Instruction: Repeat these lines exactly, beginning with the line containing "Choose Continue with" and continuing through the line containing "Action: coord(328,284)".

Stored dataset items:
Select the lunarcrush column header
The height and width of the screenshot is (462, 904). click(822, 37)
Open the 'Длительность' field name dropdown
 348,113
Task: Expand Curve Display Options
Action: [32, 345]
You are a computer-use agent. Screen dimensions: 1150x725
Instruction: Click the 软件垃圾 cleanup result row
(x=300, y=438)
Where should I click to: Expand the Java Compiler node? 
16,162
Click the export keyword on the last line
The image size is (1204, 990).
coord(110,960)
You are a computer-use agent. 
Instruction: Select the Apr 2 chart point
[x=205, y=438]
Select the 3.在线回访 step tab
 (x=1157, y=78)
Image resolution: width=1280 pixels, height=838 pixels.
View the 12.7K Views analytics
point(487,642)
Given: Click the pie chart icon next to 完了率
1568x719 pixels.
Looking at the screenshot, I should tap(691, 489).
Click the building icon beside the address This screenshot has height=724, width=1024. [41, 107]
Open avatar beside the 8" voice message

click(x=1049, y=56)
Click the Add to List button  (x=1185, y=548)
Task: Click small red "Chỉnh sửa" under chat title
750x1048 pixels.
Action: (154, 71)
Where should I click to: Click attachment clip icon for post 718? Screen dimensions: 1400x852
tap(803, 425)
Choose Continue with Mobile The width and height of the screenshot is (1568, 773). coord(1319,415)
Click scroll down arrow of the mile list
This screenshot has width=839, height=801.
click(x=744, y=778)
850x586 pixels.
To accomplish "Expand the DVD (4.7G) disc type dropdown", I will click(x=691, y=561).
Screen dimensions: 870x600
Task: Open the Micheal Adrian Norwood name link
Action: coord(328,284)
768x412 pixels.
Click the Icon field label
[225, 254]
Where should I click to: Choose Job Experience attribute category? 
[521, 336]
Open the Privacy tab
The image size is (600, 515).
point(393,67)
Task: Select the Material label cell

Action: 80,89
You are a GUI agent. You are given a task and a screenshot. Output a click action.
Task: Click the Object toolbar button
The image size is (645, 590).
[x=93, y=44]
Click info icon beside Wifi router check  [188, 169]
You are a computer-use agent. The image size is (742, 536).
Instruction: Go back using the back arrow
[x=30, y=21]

Output:
Choose Continue with Mobile The width and height of the screenshot is (1568, 773). coord(1319,415)
Click scroll down arrow of the mile list
This screenshot has width=839, height=801.
click(x=744, y=778)
850x586 pixels.
To accomplish "Expand the DVD (4.7G) disc type dropdown", I will click(x=691, y=561).
Screen dimensions: 870x600
Task: Open the Micheal Adrian Norwood name link
Action: coord(328,284)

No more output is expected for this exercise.